“Did you read much? What did you like best?”
“Oh, yes, I read a great deal; at least it was really father reading, at any rate at first. I did not do much more than follow, but I got so used to it at last that I could read it without great difficulty. There was so much that I liked that I could not say what I liked best, but there was little that was more delightful than the story of Nausikaa. I shall never forget her parting with Odysseus.
“Father told me that the Lady Jane Grey read and enjoyed Plato and Demosthenes, when she was about the age I am now, besides knowing French and Italian thoroughly. I have read a little Plato and have tried Demosthenes, but I did not care about him so much.”
“I love Plato,” said Ian. “After the Bible there is nothing so helpful in the world. You seem to have done very well, little maid; but can you read Latin?”
“That is amusing,” she said, “because I was going to ask you if you could read Latin. Now I shall want to know if you can read Greek or if you read in Latin translations. Oh, yes,” she went on, “I can read Latin quite easily.

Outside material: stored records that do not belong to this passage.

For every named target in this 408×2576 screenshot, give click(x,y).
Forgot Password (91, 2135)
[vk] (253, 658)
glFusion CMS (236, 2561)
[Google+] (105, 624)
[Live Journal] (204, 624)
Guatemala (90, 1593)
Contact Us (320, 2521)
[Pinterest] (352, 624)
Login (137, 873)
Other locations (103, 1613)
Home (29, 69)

I dare say there is some Latin that I cannot read, but anything at all ordinary I can manage. Yet I do not like Latin as well as Greek, and the things that are written in Latin are not half as interesting.”
“I quite agree with you. I learned Latin as a boy, but when I was in Venice working on some great iron hinges, my employer, who was a great scholar, took an interest in me and he enabled me to get a fair knowledge of Greek. I have steadily practised it since and can now read anything, except some of the choruses and things like that, without difficulty. However, if you can read Latin, there is no need for you to read an English translation at all, and it is much safer; as the priests do not mind any one, who can read Latin, reading the Bible nearly so much as those who cannot. I expect that there will be a copy of the Vulgate in the library; although it is very unlikely that there will be anything in the original Greek; though there might be the Septuagint.”

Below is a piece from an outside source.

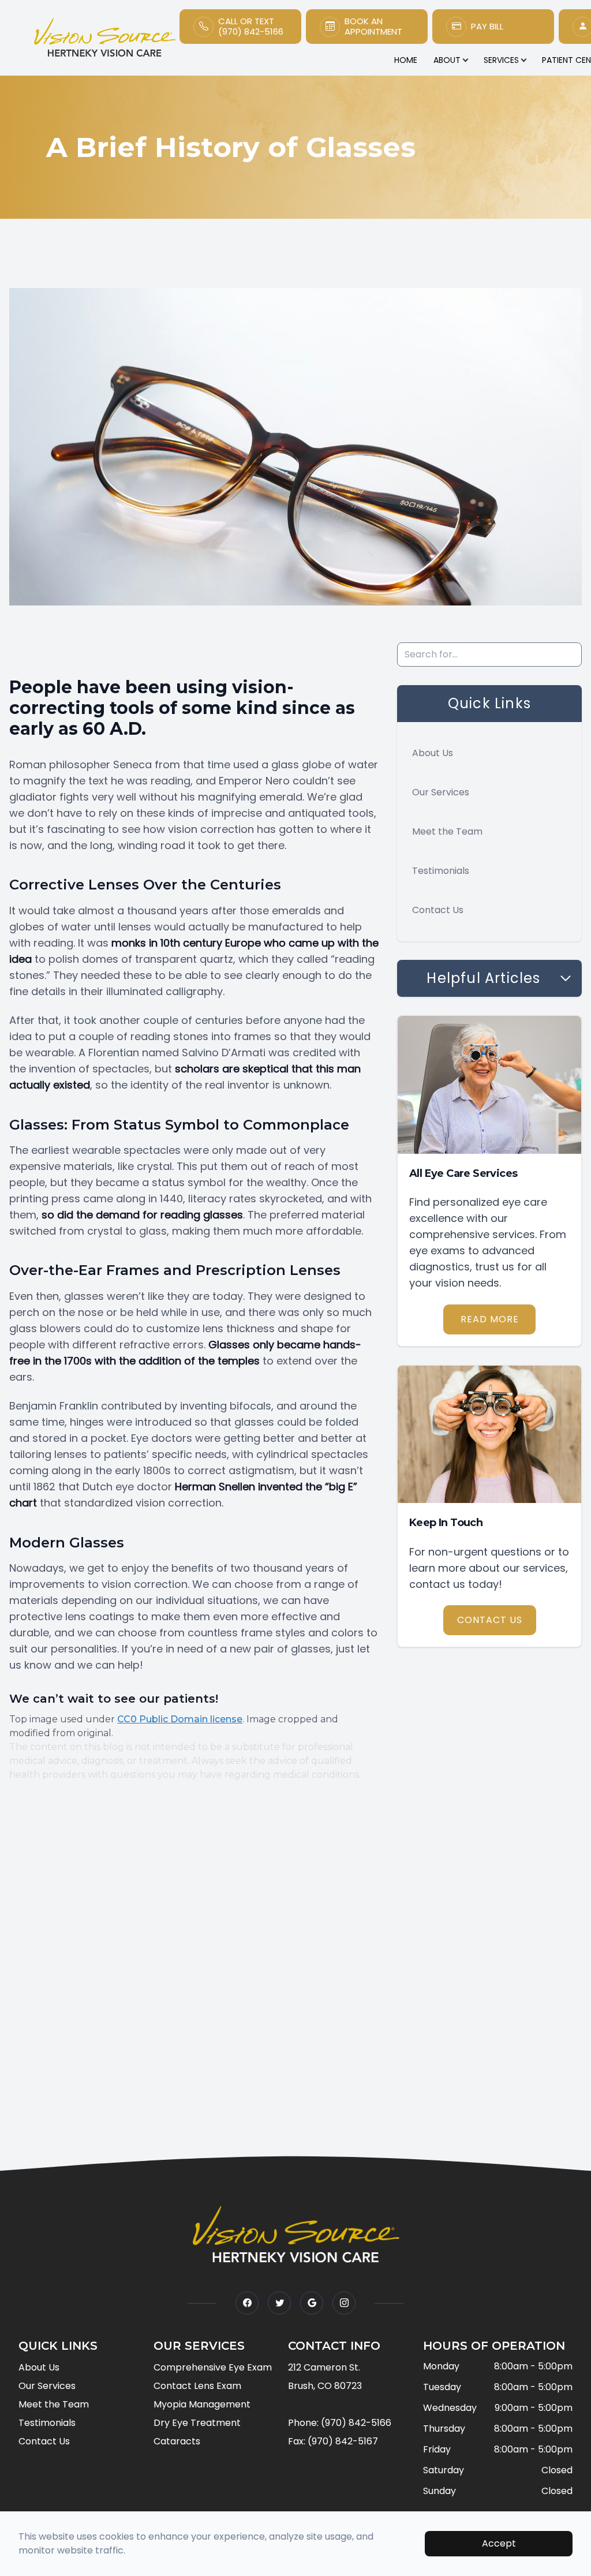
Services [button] (501, 60)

“What is the Vulgate then?”
“Oh, a translation of the Bible into Latin. It is really a revised edition of the ‘Old Latin’ translation, made in the time of Pope Damasus and after, largely by St. Jerome in the fourth century.”
“I shall go and have a look as soon as I can.”
Ian sat and looked at her without speaking. She certainly was a most unusual child, but he was by no means anxious to trouble her mind with disturbing perplexities. There is a good deal to be said even for the priests, he reflected; responsibility may be too crushing altogether.